In the last post I offered a guided meditation exercise I call the Dance of the Seven Veils (not to be confused with Salome!) I hope you gave it a try. If so, you will remember that it is a letting go exercise, recognizing and releasing our attachment to the burdensome and blinding veils of who we believe ourselves to be. At the end of each veil being released was the phrase: To the degree that it defines you, it confines you. Let it go.
Anyone who studies Buddhism will recognize that this is a practice in understanding the nature of no separate self. For others, this might sound like a wrenching process to be avoided at all costs!
But good news on both counts: at the end, after coming home to the joyous openness and radiant lightness of being without all those self-limiting descriptors, we don the veils again.
Yet how different the veils now feel as we lift them into the light within us. They are no longer heavy, knotted, and sodden with emotion, but diaphanous, and we can imagine dancing with them.
For that’s what this life can be: a dance with all that arises in our awareness.
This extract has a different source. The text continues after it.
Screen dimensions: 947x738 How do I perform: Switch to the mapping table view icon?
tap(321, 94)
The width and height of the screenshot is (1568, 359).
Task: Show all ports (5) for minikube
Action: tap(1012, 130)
But it takes practice to cultivate awareness. And that’s what we do in meditation. We cultivate awareness of the felt sense of being alive, noticing the natural rise and fall of our breath, the overall energetic aliveness of being, the direct experiences of sight, sound, smell, taste, and touch. We also notice thoughts and emotions as they arise. Such noticing allows us to hold them lightly instead of getting entangled in them.
Cultivating awareness, we gently return our attention to the felt sense of being present, here and now, relaxing and releasing tension, and letting compassionate awareness open us to the possibility of dancing with all that arises. Our veils of thought and emotion in this way cease to be burdens that encumber and blind us. When held lightly, they give us a joyous way of dancing with life. (If you don’t like dancing, you might find another way of thinking about how to be in a lighter and more joyful relationship with your various patterns of thoughts.)
With meditation practice, we access our ability to radiate infinite light of awareness and lovingkindness, metta, for ourselves, for those we are concerned about, and for all beings. This activates delight. With this practice, we discover that such delight is not something on the horizon to chase after nor something we can purchase. It’s the ability to be present and hold all that arises in an open and loving embrace.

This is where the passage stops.